The practical consequences of this approach would be significant. For example, football helmets were traditionally made with stiff shells. Performance metrics based exclusively on concussion risk may guide designers to choose more compliant shells because this change reduces rotational acceleration. However, it is not clear that this change will have positive consequences for the risk of cavitation and contusion. A more compliant shell might mean more point loading of the skull during a rare event like getting kicked in the head. Several strands of evidence indicate that cavitation requires point loading and skull flexure. Analytical models with rigid ‘skulls’ did not produce pressure profiles consistent with cavitation but those with elastic ‘skulls’ did (see section on Analytical models of cavitation). Similarly, only those computational models that used point loading predicted cavitation (see section on Computational models of cavitation) and ultrasonic pressurization of physical models did not produce cavitation while impact did (see section on Physical modeling of cavitation). If point loading and skull flexure are indeed critical to cavitation, then making helmet shells more compliant might increase the likelihood of contusion in rare but severe impacts even as it decreases the risk of concussion in common but mild impacts. We cannot address this possibility without injury metrics for contusion based on its true mechanisms that are independent of the mechanisms and metrics used to understand concussion.
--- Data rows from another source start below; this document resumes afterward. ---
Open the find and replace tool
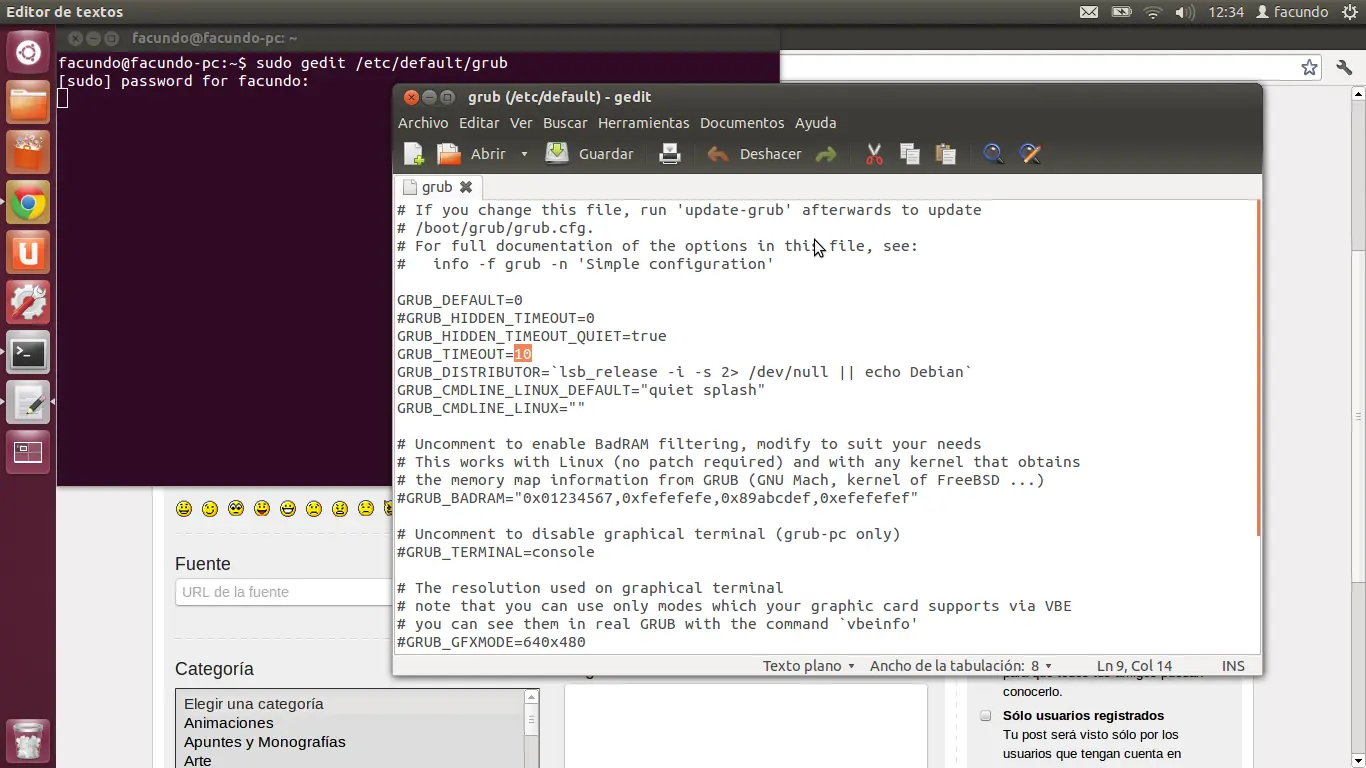Viewport: 1366px width, 768px height. click(1030, 154)
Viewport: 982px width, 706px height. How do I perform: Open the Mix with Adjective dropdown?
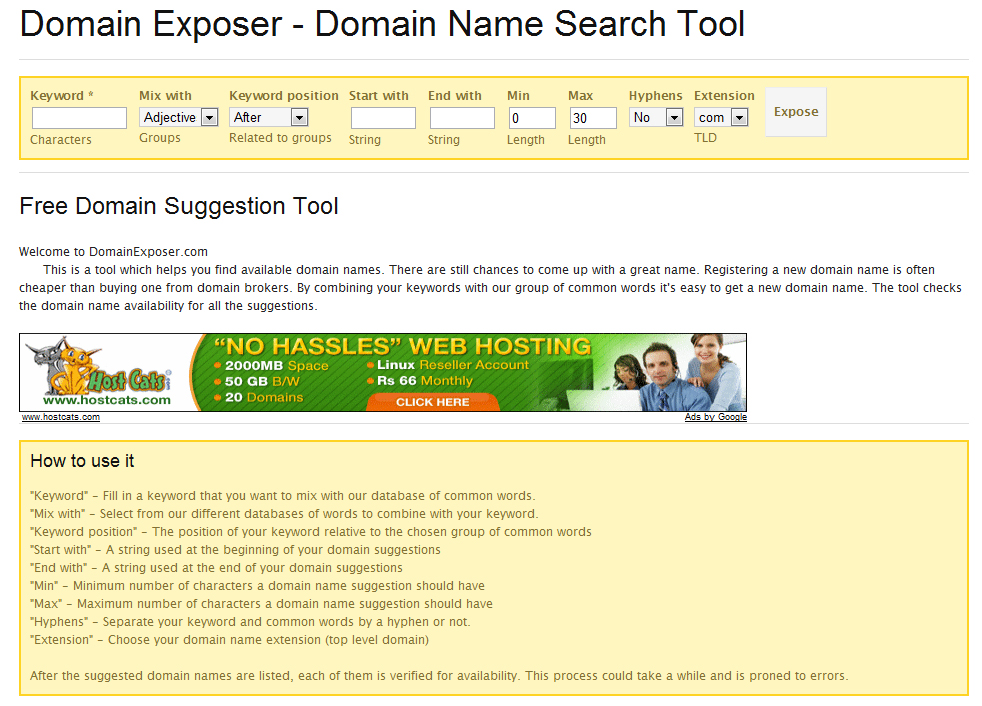pos(179,118)
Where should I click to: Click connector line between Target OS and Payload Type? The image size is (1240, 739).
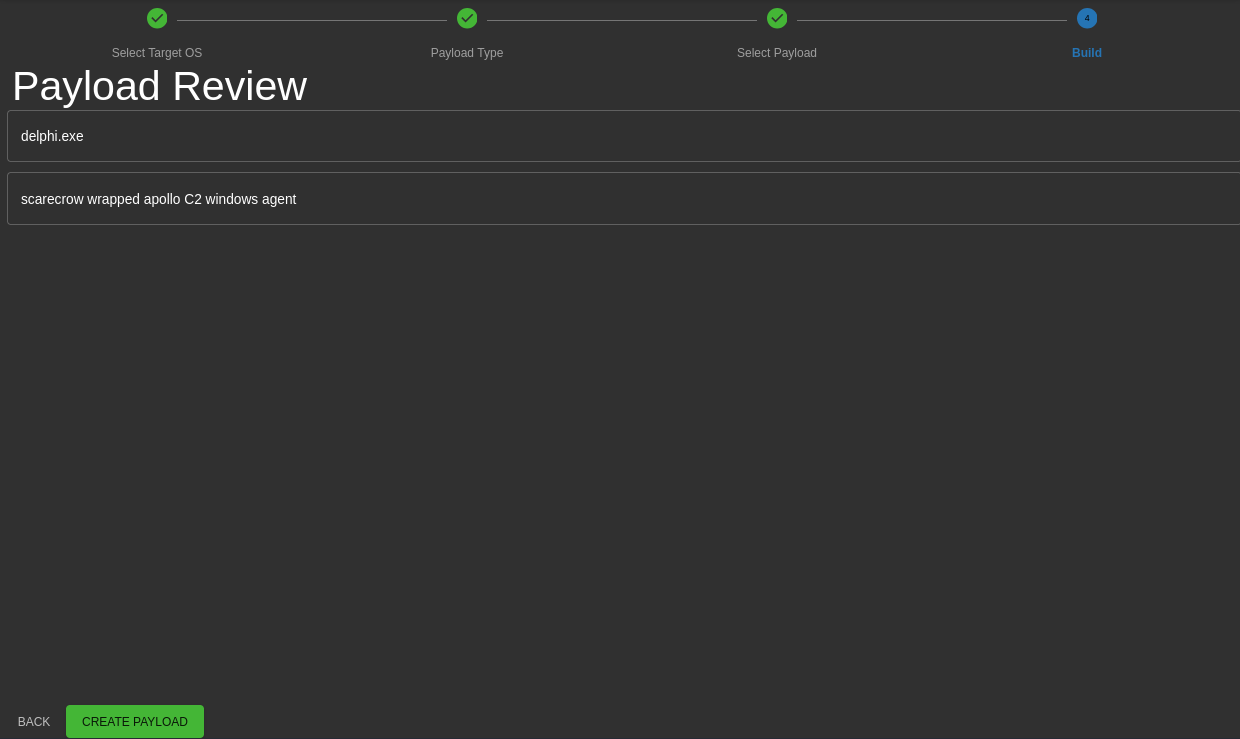click(312, 20)
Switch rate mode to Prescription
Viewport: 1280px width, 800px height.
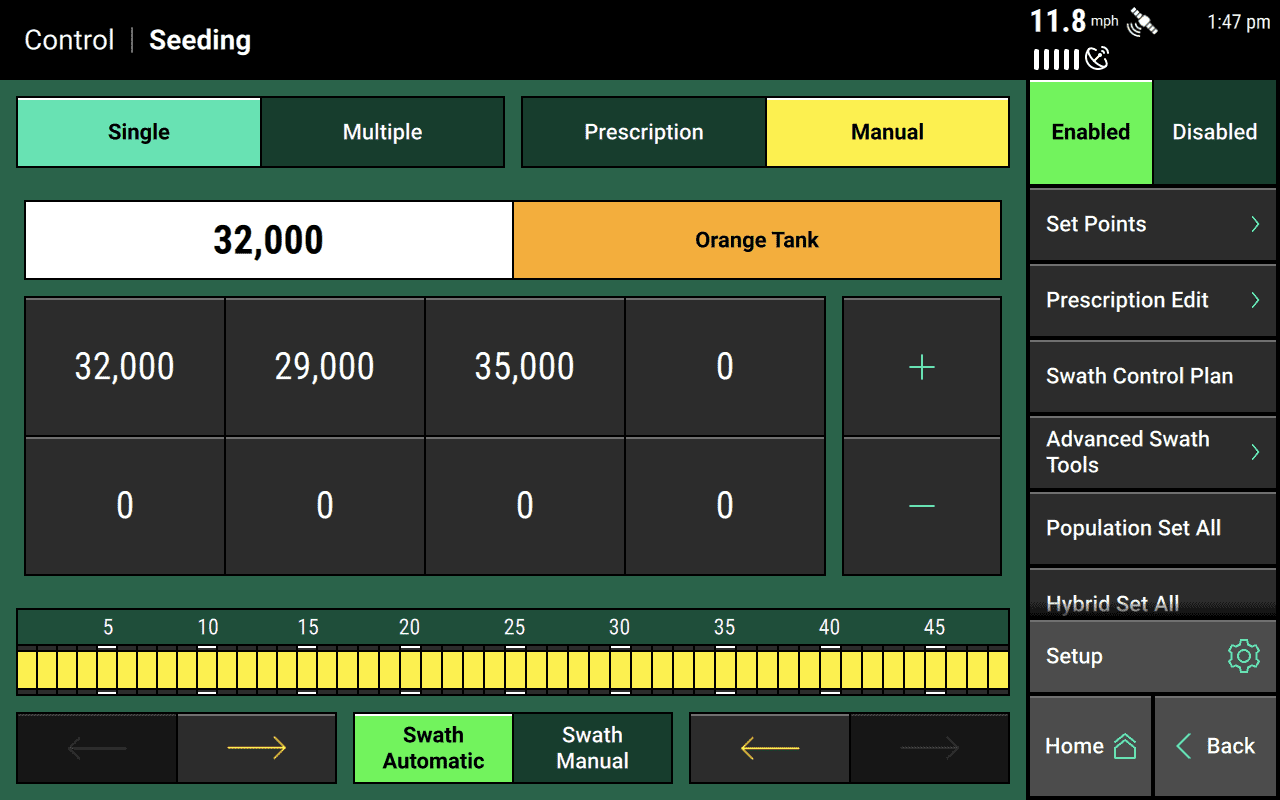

More research into cavitation in blunt impact is needed to understand it as a mechanism and devise such metrics.

Overall, cavitation is an inconvenient but inescapable part of the biomechanics of blunt impact TBI. It is hard to detect, model, and quantify, and managing it may conflict with management of other well-established injury mechanisms. Nevertheless, the evidence that cavitation occurs in common head impact scenarios is compelling, as is the evidence that it harms brain tissue when it occurs, so ignoring it would be perilous.